I won’t discuss the Reason Rally performances in detail since you can see/hear most of them for yourself on YouTube (one such LINK)
My wife and I arrived on Thursday and stayed at the Hilton Garden Inn in Bethesda. After getting in a couple of great runs on the beautiful trails near the hotel and finding some good food, we went to the CFI reception Friday evening. It was my first time standing within three feet of Dawkins. As a Humanist I felt some of the star-struck stuff but as a realist I didn’t act goofy. Ron Lindsay took the podium first. The room was small and uncomfortably warm but everyone was in a good mood and managed to smile while they clicked their cameras and drank there pop or five dollar beer. Ron briefly discussed the significance of the rally and the history that led up to it. He then introduced VICTOR HARRIS, a poet who recited a funny story about two great fizzy yet opposing religions called soda and pop. (I can’t find that on YouTube, but it really was good)
Then Dawkins took the podium. He said that he cannot believe that a country that is so well educated and leads the world in technology and science can have such a statistically significant percentage of its population that believes in the supernatural. He then went on to state that the statistics are likely wrong. He mentioned a survey that showed something like 72% of respondents claimed to be Christian. Those respondents were later asked why they checked the Christian square. They said that they just wanted to show that they were “good” people. They equated being Christian with being good. That’s what it comes down to for many, and we have to change that.
My wife mentioned that she saw Jessica Alquist in the hallway and that Jessica was really nervous. I went to see her and to let her know that she was among friends. What an evil little thing she is, indeed! She was kind enough (evil enough?) to take a picture with me just before she headed out the door. Her nerves would not let her speak tonight. I was so happy to see that she recovered completely and gave a very nice talk at the rally. She said that she saw all of us as evil little things.

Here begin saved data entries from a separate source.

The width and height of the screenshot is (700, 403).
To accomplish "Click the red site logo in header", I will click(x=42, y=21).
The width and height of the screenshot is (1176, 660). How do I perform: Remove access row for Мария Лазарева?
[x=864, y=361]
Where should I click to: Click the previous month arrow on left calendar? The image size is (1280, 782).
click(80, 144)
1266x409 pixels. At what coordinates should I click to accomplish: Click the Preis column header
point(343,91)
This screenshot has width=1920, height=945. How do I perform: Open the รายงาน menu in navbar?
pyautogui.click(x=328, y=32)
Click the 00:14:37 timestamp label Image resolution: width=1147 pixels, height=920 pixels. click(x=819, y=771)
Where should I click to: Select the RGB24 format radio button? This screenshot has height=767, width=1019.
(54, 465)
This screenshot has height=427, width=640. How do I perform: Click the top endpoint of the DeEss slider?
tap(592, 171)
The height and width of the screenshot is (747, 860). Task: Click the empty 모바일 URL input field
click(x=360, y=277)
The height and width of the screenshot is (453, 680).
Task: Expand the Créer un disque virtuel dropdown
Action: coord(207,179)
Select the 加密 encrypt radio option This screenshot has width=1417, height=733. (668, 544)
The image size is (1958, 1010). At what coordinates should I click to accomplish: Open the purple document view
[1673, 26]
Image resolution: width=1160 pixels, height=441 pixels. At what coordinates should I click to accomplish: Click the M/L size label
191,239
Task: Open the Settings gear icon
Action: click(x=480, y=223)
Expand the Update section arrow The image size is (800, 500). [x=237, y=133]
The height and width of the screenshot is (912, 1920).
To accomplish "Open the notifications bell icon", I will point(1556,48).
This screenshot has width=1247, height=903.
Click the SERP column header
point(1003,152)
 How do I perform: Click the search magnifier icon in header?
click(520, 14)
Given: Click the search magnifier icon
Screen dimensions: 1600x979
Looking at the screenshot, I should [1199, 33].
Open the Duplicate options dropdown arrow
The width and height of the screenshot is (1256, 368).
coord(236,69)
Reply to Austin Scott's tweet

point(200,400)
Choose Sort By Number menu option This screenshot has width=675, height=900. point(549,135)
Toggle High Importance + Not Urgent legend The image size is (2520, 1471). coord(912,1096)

The protests were small and easily ignored and the hosts of the rally reminded people that we are here for the free hugs. What was more interesting to me was the passersby who squinted to read the signs that people carried. I saw one guy in particular who, once he realized that the sign said, “Good without God,” just rolled his eyes in disgust - like he was thinking, “Oh man, those people.” I felt a little insulted but realized that he had not likely considered the ramifications of what he must perceive to be benign. I wished he would stick around long enough to hear Greta Christina explain why atheists are angry - she had a compelling list.
I have to admit that one of the greatest acts of the day for me was Tim Minchin. What a friggin’ genius! My iPod has several new tunes.
Probably the saddest part of my experience came after the rally. I was very disheartened to see that the relatively puny little Tea Party rally against Affordable healthcare made the news but I saw nothing of the considerably larger Reason Rally. But I admit it was not a surprise. I attended the Rally to Restore Sanity last year. That rally was larger than the Mall could accommodate. Really - people were stuck in Virginia because the queue to get to the rally was so backed up. My wife and I were lucky to be very near the stage at that one. As huge as it was, it didn’t make any headlines. This one didn’t register a burp on the media seismograph.
Still, we had a lot of fun and it was great to see that we as a group are really nice people.